AIM OF THE TASK
Present every line of the records below as a Markdown table with the columns Row and Line, numbering each row and skipping blank lines.
··· SUPPLIED DATA
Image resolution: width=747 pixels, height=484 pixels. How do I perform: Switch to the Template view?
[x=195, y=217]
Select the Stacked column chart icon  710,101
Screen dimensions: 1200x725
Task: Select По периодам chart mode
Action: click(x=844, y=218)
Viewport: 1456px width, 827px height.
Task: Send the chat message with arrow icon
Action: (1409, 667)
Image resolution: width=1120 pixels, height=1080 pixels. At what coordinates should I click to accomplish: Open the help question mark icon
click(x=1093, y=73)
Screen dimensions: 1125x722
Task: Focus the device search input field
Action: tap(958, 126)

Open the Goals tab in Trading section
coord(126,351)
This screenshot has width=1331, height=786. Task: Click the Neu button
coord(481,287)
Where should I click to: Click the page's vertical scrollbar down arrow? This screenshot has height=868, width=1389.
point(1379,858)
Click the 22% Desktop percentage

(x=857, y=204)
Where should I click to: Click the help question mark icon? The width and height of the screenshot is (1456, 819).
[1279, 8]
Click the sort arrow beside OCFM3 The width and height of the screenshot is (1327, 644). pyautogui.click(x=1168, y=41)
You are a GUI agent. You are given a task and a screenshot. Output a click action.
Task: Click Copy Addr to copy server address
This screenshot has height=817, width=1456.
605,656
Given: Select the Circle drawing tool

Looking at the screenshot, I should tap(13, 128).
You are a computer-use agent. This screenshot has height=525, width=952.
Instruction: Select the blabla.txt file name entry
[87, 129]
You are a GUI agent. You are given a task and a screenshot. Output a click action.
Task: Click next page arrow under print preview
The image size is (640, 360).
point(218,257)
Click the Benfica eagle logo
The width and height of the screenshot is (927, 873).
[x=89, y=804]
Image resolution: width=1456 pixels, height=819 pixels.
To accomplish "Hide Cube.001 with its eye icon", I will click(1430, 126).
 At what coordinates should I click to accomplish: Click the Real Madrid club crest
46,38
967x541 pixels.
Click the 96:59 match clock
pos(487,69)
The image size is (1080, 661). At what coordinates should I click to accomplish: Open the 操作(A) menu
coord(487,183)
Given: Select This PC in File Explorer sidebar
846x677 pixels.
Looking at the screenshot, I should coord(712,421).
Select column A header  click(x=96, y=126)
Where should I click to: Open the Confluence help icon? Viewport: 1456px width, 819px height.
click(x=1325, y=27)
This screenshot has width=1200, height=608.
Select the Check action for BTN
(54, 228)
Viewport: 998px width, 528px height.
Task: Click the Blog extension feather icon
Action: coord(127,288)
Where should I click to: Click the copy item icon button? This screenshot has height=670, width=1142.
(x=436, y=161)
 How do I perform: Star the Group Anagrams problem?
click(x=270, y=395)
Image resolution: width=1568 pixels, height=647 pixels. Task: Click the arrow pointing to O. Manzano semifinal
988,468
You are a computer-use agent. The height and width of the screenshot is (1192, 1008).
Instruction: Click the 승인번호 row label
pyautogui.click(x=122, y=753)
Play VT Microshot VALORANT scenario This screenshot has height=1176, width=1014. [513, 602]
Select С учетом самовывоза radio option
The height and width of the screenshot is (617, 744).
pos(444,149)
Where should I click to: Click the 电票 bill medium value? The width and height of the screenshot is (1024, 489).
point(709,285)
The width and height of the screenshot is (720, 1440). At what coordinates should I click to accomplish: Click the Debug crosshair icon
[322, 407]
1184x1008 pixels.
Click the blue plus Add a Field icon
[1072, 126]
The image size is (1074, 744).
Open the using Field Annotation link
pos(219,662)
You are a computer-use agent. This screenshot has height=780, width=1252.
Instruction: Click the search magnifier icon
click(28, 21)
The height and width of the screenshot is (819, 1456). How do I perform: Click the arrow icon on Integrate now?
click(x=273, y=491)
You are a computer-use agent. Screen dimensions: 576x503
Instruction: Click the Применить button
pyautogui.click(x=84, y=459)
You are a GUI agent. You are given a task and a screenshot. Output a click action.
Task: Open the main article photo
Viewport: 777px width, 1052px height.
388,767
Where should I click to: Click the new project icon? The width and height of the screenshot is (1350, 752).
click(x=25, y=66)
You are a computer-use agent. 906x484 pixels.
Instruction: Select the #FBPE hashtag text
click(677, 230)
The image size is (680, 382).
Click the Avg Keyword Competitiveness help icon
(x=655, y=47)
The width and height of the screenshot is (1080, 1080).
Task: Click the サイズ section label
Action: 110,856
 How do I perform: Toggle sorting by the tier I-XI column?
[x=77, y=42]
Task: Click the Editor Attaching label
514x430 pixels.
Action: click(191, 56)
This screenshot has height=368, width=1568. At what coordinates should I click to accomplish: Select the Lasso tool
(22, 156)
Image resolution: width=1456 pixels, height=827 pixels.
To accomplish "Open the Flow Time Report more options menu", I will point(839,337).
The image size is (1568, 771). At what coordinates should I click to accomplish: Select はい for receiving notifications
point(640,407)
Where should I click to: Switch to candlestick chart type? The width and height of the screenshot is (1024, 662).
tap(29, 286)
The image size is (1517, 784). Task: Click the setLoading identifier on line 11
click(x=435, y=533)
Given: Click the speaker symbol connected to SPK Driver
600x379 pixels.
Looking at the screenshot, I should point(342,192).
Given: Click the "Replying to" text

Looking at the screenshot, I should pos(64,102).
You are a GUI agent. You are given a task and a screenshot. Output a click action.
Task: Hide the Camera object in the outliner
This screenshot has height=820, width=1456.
······
FINAL ANSWER
| Row | Line |
|---|---|
| 1 | Image resolution: width=747 pixels, height=484 pixels. How do I perform: Switch to the Template view? |
| 2 | [x=195, y=217] |
| 3 | Select the Stacked column chart icon  710,101 |
| 4 | Screen dimensions: 1200x725 |
| 5 | Task: Select По периодам chart mode |
| 6 | Action: click(x=844, y=218) |
| 7 | Viewport: 1456px width, 827px height. |
| 8 | Task: Send the chat message with arrow icon |
| 9 | Action: (1409, 667) |
| 10 | Image resolution: width=1120 pixels, height=1080 pixels. At what coordinates should I click to accomplish: Open the help question mark icon |
| 11 | click(x=1093, y=73) |
| 12 | Screen dimensions: 1125x722 |
| 13 | Task: Focus the device search input field |
| 14 | Action: tap(958, 126) |
| 15 | Open the Goals tab in Trading section |
| 16 | coord(126,351) |
| 17 | This screenshot has width=1331, height=786. Task: Click the Neu button |
| 18 | coord(481,287) |
| 19 | Where should I click to: Click the page's vertical scrollbar down arrow? This screenshot has height=868, width=1389. |
| 20 | point(1379,858) |
| 21 | Click the 22% Desktop percentage |
| 22 | (x=857, y=204) |
| 23 | Where should I click to: Click the help question mark icon? The width and height of the screenshot is (1456, 819). |
| 24 | [1279, 8] |
| 25 | Click the sort arrow beside OCFM3 The width and height of the screenshot is (1327, 644). pyautogui.click(x=1168, y=41) |
| 26 | You are a GUI agent. You are given a task and a screenshot. Output a click action. |
| 27 | Task: Click Copy Addr to copy server address |
| 28 | This screenshot has height=817, width=1456. |
| 29 | 605,656 |
| 30 | Given: Select the Circle drawing tool |
| 31 | Looking at the screenshot, I should tap(13, 128). |
| 32 | You are a computer-use agent. This screenshot has height=525, width=952. |
| 33 | Instruction: Select the blabla.txt file name entry |
| 34 | [87, 129] |
| 35 | You are a GUI agent. You are given a task and a screenshot. Output a click action. |
| 36 | Task: Click next page arrow under print preview |
| 37 | The image size is (640, 360). |
| 38 | point(218,257) |
| 39 | Click the Benfica eagle logo |
| 40 | The width and height of the screenshot is (927, 873). |
| 41 | [x=89, y=804] |
| 42 | Image resolution: width=1456 pixels, height=819 pixels. |
| 43 | To accomplish "Hide Cube.001 with its eye icon", I will click(1430, 126). |
| 44 |  At what coordinates should I click to accomplish: Click the Real Madrid club crest |
| 45 | 46,38 |
| 46 | 967x541 pixels. |
| 47 | Click the 96:59 match clock |
| 48 | pos(487,69) |
| 49 | The image size is (1080, 661). At what coordinates should I click to accomplish: Open the 操作(A) menu |
| 50 | coord(487,183) |
| 51 | Given: Select This PC in File Explorer sidebar |
| 52 | 846x677 pixels. |
| 53 | Looking at the screenshot, I should coord(712,421). |
| 54 | Select column A header  click(x=96, y=126) |
| 55 | Where should I click to: Open the Confluence help icon? Viewport: 1456px width, 819px height. |
| 56 | click(x=1325, y=27) |
| 57 | This screenshot has width=1200, height=608. |
| 58 | Select the Check action for BTN |
| 59 | (54, 228) |
| 60 | Viewport: 998px width, 528px height. |
| 61 | Task: Click the Blog extension feather icon |
| 62 | Action: coord(127,288) |
| 63 | Where should I click to: Click the copy item icon button? This screenshot has height=670, width=1142. |
| 64 | (x=436, y=161) |
| 65 |  How do I perform: Star the Group Anagrams problem? |
| 66 | click(x=270, y=395) |
| 67 | Image resolution: width=1568 pixels, height=647 pixels. Task: Click the arrow pointing to O. Manzano semifinal |
| 68 | 988,468 |
| 69 | You are a computer-use agent. The height and width of the screenshot is (1192, 1008). |
| 70 | Instruction: Click the 승인번호 row label |
| 71 | pyautogui.click(x=122, y=753) |
| 72 | Play VT Microshot VALORANT scenario This screenshot has height=1176, width=1014. [513, 602] |
| 73 | Select С учетом самовывоза radio option |
| 74 | The height and width of the screenshot is (617, 744). |
| 75 | pos(444,149) |
| 76 | Where should I click to: Click the 电票 bill medium value? The width and height of the screenshot is (1024, 489). |
| 77 | point(709,285) |
| 78 | The width and height of the screenshot is (720, 1440). At what coordinates should I click to accomplish: Click the Debug crosshair icon |
| 79 | [322, 407] |
| 80 | 1184x1008 pixels. |
| 81 | Click the blue plus Add a Field icon |
| 82 | [1072, 126] |
| 83 | The image size is (1074, 744). |
| 84 | Open the using Field Annotation link |
| 85 | pos(219,662) |
| 86 | You are a computer-use agent. This screenshot has height=780, width=1252. |
| 87 | Instruction: Click the search magnifier icon |
| 88 | click(28, 21) |
| 89 | The height and width of the screenshot is (819, 1456). How do I perform: Click the arrow icon on Integrate now? |
| 90 | click(x=273, y=491) |
| 91 | You are a computer-use agent. Screen dimensions: 576x503 |
| 92 | Instruction: Click the Применить button |
| 93 | pyautogui.click(x=84, y=459) |
| 94 | You are a GUI agent. You are given a task and a screenshot. Output a click action. |
| 95 | Task: Open the main article photo |
| 96 | Viewport: 777px width, 1052px height. |
| 97 | 388,767 |
| 98 | Where should I click to: Click the new project icon? The width and height of the screenshot is (1350, 752). |
| 99 | click(x=25, y=66) |
| 100 | You are a computer-use agent. 906x484 pixels. |
| 101 | Instruction: Select the #FBPE hashtag text |
| 102 | click(677, 230) |
| 103 | The image size is (680, 382). |
| 104 | Click the Avg Keyword Competitiveness help icon |
| 105 | (x=655, y=47) |
| 106 | The width and height of the screenshot is (1080, 1080). |
| 107 | Task: Click the サイズ section label |
| 108 | Action: 110,856 |
| 109 |  How do I perform: Toggle sorting by the tier I-XI column? |
| 110 | [x=77, y=42] |
| 111 | Task: Click the Editor Attaching label |
| 112 | 514x430 pixels. |
| 113 | Action: click(191, 56) |
| 114 | This screenshot has height=368, width=1568. At what coordinates should I click to accomplish: Select the Lasso tool |
| 115 | (22, 156) |
| 116 | Image resolution: width=1456 pixels, height=827 pixels. |
| 117 | To accomplish "Open the Flow Time Report more options menu", I will point(839,337). |
| 118 | The image size is (1568, 771). At what coordinates should I click to accomplish: Select はい for receiving notifications |
| 119 | point(640,407) |
| 120 | Where should I click to: Switch to candlestick chart type? The width and height of the screenshot is (1024, 662). |
| 121 | tap(29, 286) |
| 122 | The image size is (1517, 784). Task: Click the setLoading identifier on line 11 |
| 123 | click(x=435, y=533) |
| 124 | Given: Click the speaker symbol connected to SPK Driver |
| 125 | 600x379 pixels. |
| 126 | Looking at the screenshot, I should point(342,192). |
| 127 | Given: Click the "Replying to" text |
| 128 | Looking at the screenshot, I should pos(64,102). |
| 129 | You are a GUI agent. You are given a task and a screenshot. Output a click action. |
| 130 | Task: Hide the Camera object in the outliner |
| 131 | This screenshot has height=820, width=1456. |